[Collected data entries]
------------------------------------------------------------

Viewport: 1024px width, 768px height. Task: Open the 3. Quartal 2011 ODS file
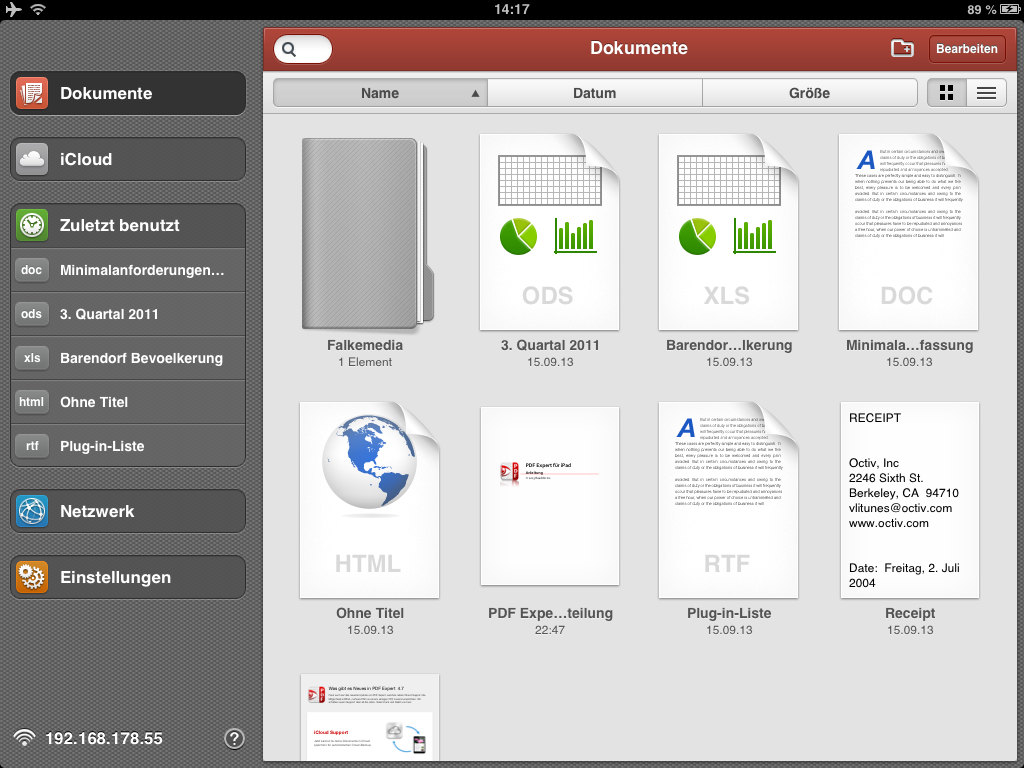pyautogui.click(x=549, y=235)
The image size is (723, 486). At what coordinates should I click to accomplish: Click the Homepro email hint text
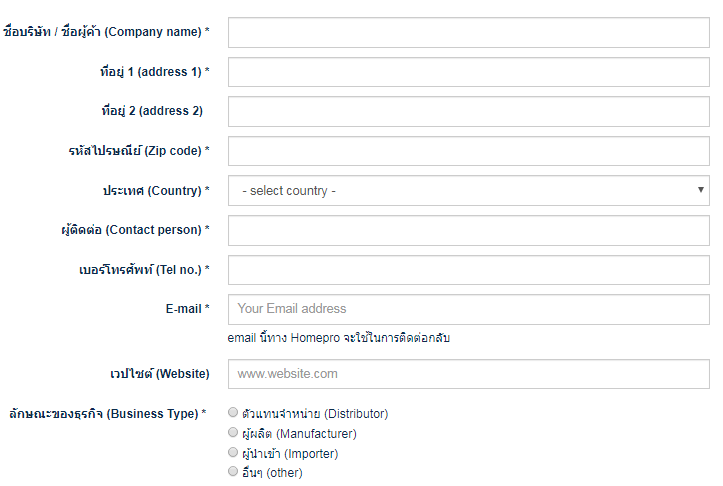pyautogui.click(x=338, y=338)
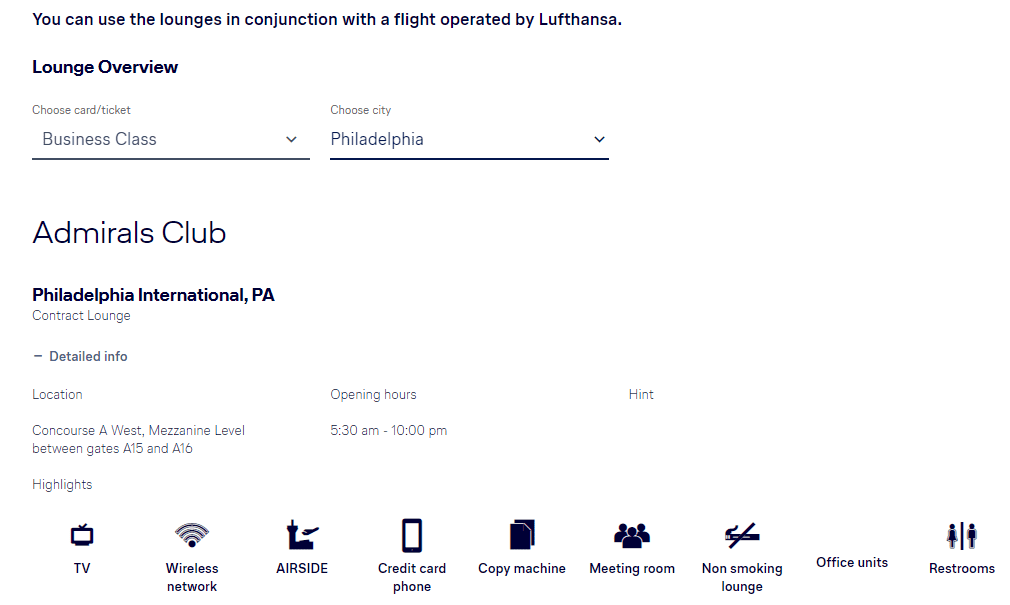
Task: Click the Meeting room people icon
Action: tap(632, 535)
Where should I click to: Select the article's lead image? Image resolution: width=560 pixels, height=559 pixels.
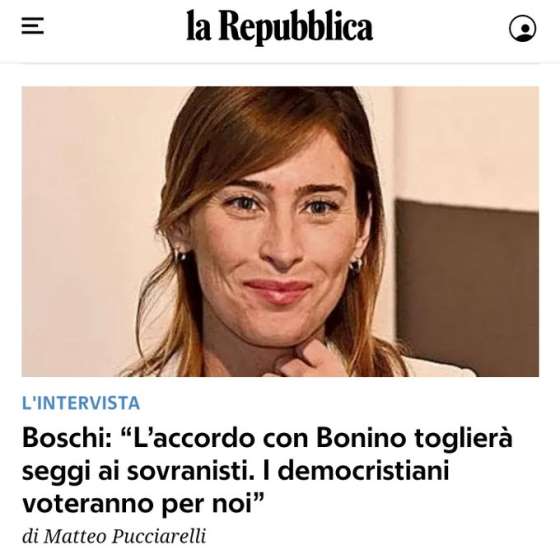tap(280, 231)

------------------------------------------------------------

#### [WHAT YOU WILL DO]
Only the lines from the one containing "Where should I" through the last line of the entries above should be copied, exactly as they are and without the pictures.

#### [RESULT OF THE EXERCISE]
Where should I click to: Select the article's lead image? Image resolution: width=560 pixels, height=559 pixels.
tap(280, 231)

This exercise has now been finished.